[Stored data]
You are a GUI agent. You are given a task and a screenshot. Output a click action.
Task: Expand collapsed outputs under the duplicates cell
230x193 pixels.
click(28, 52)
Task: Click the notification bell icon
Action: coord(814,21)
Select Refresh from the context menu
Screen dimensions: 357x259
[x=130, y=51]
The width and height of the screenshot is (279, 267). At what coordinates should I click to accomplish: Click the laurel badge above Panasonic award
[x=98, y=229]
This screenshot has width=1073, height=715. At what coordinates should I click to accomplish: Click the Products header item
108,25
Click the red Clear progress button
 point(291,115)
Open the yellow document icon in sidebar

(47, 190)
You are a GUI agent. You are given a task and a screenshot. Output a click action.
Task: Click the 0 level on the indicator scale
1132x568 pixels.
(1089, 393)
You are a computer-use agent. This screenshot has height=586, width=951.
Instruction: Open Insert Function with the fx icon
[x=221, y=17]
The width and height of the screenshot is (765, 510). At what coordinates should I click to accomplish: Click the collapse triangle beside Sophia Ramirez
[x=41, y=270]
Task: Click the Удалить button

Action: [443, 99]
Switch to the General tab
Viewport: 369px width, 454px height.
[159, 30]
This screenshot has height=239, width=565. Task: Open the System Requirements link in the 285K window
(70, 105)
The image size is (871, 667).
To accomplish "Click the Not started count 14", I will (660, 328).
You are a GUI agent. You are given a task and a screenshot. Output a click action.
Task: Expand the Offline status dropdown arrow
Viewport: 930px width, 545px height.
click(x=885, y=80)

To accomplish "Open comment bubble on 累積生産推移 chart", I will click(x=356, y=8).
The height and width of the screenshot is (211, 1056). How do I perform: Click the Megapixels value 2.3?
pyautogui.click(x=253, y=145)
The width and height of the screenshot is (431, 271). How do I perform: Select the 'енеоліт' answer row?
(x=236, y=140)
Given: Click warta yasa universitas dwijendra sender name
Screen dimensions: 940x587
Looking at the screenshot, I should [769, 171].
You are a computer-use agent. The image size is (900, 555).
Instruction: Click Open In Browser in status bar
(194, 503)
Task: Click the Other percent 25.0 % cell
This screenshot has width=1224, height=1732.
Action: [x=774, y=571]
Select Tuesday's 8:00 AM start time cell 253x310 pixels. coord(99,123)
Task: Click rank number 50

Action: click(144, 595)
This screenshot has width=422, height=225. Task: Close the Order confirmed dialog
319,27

- [The problem] Nothing but the lines from the line containing "Task: Click rank number 50" through the final line of the entries should appear in your answer, copied exactly.

- [Exercise solution]
Task: Click rank number 50

Action: click(144, 595)
This screenshot has width=422, height=225. Task: Close the Order confirmed dialog
319,27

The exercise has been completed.